* **Task goal**: Please return exactly the line that contains "Screen dimensions: 1536x697" and every line after it, through the last line of the records below, with no pictures.

* **Records**:
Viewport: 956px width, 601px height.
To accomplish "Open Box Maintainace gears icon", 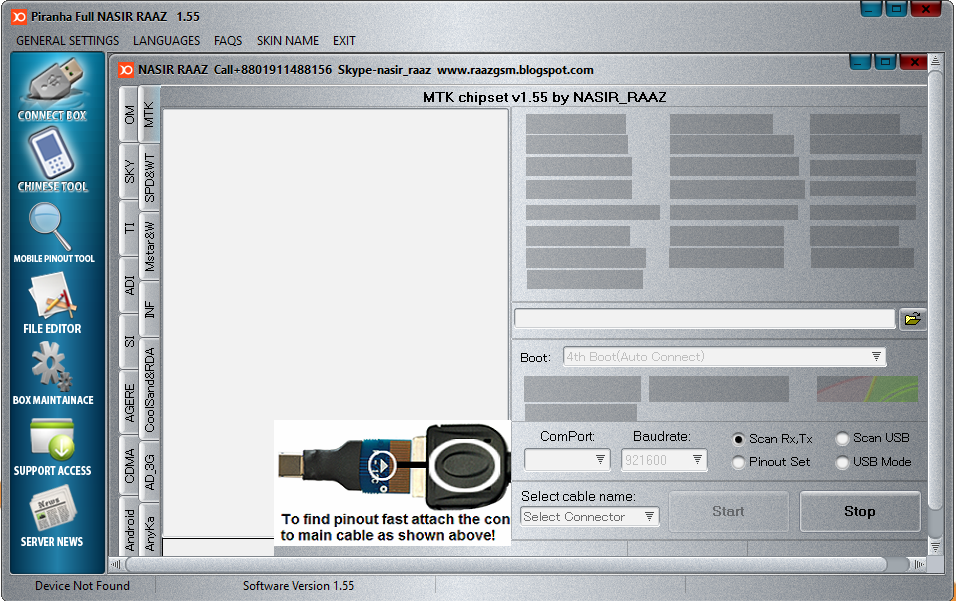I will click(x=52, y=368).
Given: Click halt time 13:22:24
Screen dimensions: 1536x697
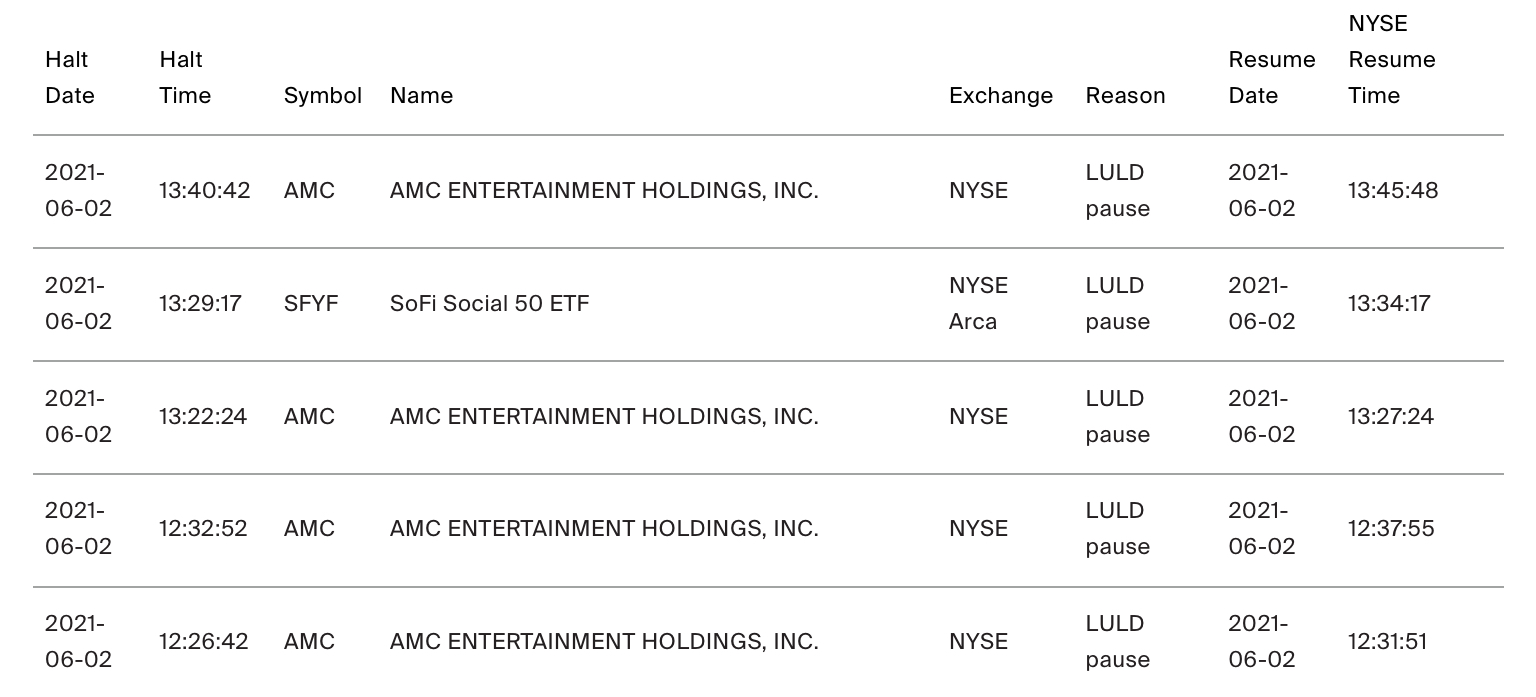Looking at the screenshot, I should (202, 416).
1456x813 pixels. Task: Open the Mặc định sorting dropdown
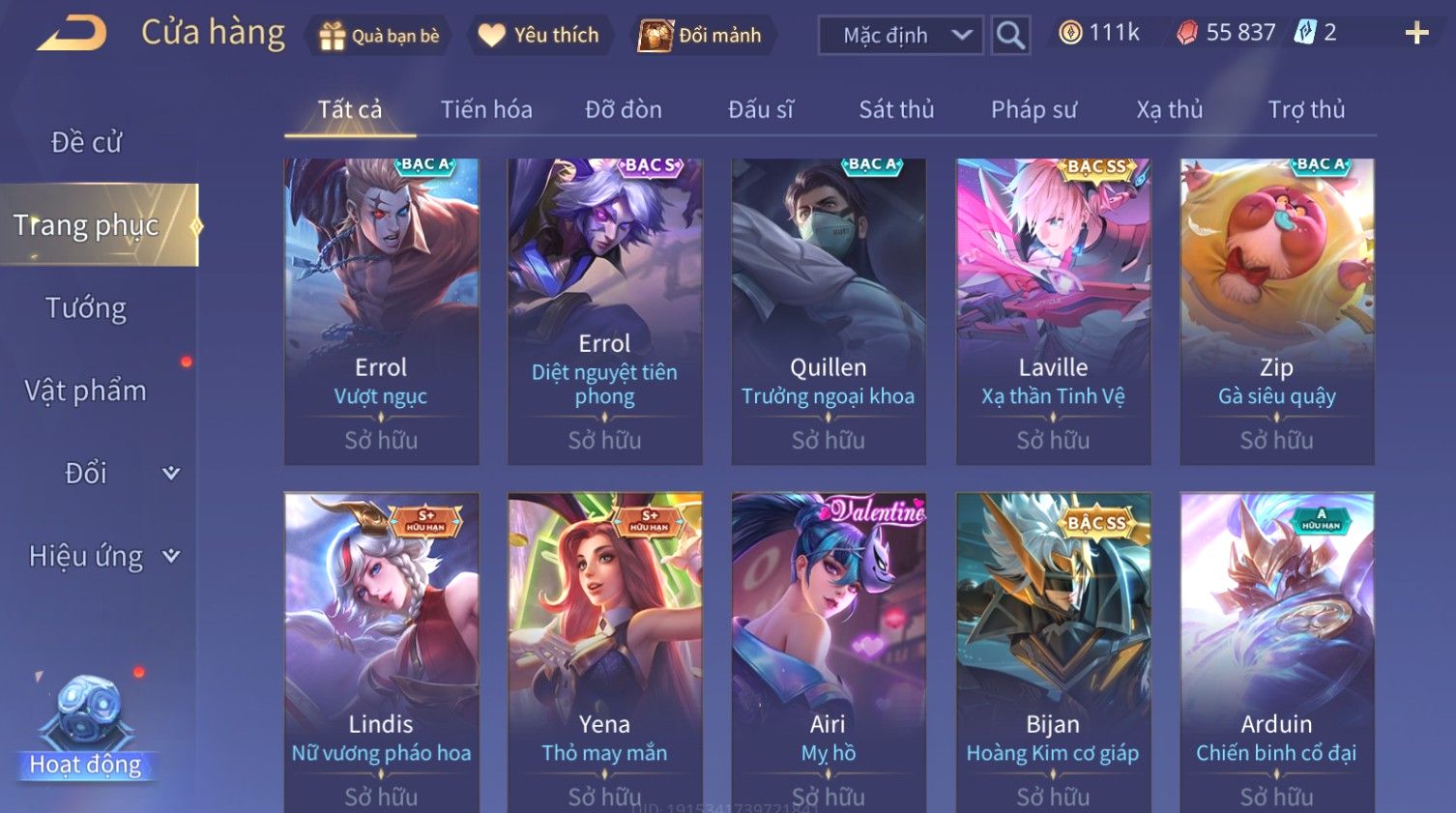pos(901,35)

* **Expected answer**:
Screen dimensions: 1536x697
Looking at the screenshot, I should (202, 416).
1456x813 pixels. Task: Open the Mặc định sorting dropdown
pos(901,35)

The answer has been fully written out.